**Description of the task**
Can you print the entries below verbatim, from the start of the entries through the line that contains "coord(188,157)"?
━━━━━ Entries shown
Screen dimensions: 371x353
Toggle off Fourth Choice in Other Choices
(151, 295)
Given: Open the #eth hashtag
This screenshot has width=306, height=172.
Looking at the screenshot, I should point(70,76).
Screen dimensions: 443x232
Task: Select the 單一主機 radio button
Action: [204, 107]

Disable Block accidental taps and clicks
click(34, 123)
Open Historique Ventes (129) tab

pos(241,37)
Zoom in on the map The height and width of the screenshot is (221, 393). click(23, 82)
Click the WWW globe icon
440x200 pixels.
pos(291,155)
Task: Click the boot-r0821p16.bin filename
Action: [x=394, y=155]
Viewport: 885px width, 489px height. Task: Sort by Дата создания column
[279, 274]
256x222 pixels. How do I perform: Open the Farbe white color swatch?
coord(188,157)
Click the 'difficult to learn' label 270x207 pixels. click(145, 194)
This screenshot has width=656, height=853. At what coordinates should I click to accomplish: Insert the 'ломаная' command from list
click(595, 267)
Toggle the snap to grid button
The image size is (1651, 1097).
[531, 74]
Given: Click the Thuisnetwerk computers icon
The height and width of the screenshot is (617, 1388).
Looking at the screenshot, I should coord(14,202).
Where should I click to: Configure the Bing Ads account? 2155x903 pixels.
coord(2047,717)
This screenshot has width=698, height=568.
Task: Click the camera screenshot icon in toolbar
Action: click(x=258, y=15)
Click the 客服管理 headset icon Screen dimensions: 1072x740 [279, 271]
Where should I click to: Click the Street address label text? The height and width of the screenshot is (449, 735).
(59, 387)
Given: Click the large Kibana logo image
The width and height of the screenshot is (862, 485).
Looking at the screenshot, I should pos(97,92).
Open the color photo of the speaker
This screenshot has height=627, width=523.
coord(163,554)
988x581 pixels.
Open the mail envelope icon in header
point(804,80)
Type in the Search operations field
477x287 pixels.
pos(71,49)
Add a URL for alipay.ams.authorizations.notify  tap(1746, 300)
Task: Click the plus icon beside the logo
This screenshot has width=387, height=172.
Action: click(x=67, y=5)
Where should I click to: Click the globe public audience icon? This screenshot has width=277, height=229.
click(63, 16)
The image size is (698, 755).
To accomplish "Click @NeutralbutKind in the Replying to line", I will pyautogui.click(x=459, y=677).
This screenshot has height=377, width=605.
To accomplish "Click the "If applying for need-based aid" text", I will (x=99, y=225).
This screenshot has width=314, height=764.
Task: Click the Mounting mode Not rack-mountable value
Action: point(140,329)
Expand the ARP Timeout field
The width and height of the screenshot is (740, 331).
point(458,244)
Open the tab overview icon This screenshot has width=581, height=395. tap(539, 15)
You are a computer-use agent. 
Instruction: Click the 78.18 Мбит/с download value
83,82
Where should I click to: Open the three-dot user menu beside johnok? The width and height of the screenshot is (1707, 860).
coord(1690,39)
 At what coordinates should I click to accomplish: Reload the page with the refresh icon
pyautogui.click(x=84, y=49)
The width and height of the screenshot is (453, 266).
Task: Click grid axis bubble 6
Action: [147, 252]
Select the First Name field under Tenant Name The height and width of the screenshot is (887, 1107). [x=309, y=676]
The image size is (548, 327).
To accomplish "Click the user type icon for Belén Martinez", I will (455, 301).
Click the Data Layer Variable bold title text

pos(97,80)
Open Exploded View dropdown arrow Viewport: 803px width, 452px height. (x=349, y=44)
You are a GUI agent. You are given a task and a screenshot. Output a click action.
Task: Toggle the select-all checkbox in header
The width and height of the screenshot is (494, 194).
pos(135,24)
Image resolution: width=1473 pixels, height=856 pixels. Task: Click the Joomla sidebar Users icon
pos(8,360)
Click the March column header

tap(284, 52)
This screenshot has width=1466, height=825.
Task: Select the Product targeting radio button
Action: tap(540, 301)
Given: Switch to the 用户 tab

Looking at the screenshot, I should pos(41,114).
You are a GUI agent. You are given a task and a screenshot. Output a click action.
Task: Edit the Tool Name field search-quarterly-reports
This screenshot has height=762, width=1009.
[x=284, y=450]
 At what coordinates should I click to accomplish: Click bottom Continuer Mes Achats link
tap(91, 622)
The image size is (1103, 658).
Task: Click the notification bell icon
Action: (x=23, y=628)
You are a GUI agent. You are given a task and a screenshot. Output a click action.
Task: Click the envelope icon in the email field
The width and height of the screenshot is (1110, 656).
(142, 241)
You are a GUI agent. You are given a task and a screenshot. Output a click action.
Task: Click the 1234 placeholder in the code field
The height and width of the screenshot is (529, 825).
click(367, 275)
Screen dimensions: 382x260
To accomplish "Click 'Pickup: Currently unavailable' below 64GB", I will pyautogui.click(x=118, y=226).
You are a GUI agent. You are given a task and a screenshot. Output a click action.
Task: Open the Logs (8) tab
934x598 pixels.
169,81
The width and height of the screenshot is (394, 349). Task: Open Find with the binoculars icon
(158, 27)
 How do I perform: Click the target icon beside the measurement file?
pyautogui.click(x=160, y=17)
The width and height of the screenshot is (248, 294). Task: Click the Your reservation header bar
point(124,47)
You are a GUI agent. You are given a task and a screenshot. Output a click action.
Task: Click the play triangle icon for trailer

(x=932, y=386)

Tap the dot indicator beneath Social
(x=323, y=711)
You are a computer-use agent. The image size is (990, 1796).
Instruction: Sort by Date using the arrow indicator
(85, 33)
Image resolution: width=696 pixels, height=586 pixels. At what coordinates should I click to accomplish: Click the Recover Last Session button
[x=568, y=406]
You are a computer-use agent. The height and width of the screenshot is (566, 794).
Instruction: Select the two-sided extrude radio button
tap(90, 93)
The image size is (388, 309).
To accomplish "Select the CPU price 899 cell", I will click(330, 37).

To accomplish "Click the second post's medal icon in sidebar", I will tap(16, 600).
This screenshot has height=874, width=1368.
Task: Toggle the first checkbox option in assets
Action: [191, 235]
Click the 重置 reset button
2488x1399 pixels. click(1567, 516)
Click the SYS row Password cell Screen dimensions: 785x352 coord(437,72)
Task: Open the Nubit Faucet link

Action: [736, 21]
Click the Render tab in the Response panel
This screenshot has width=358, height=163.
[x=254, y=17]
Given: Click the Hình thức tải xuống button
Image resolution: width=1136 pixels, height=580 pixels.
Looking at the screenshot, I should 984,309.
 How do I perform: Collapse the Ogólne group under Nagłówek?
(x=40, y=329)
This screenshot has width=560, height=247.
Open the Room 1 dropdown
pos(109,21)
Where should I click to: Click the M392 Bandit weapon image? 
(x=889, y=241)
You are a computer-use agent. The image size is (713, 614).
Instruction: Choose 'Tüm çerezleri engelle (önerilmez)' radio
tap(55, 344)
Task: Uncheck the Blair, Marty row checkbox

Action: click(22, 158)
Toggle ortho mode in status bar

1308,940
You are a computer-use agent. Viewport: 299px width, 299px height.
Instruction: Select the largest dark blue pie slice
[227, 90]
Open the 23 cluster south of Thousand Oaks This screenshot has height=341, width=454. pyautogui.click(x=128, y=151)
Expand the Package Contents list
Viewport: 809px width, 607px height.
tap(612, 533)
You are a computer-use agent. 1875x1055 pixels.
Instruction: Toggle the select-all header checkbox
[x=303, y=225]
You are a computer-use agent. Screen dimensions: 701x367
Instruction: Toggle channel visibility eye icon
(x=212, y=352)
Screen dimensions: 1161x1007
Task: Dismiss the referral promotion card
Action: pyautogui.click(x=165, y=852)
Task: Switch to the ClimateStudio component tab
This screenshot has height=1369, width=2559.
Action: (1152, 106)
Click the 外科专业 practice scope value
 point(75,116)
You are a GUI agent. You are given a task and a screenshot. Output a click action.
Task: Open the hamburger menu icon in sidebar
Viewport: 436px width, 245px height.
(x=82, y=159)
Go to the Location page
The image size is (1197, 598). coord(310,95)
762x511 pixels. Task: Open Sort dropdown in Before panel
━━━━━━━━━━
**Solved problem**
Screen dimensions: 371x353
Toggle off Fourth Choice in Other Choices
(151, 295)
Given: Open the #eth hashtag
This screenshot has width=306, height=172.
Looking at the screenshot, I should point(70,76).
Screen dimensions: 443x232
Task: Select the 單一主機 radio button
Action: [204, 107]

Disable Block accidental taps and clicks
click(34, 123)
Open Historique Ventes (129) tab

pos(241,37)
Zoom in on the map The height and width of the screenshot is (221, 393). click(23, 82)
Click the WWW globe icon
440x200 pixels.
pos(291,155)
Task: Click the boot-r0821p16.bin filename
Action: [x=394, y=155]
Viewport: 885px width, 489px height. Task: Sort by Дата создания column
[279, 274]
256x222 pixels. How do I perform: Open the Farbe white color swatch?
coord(188,157)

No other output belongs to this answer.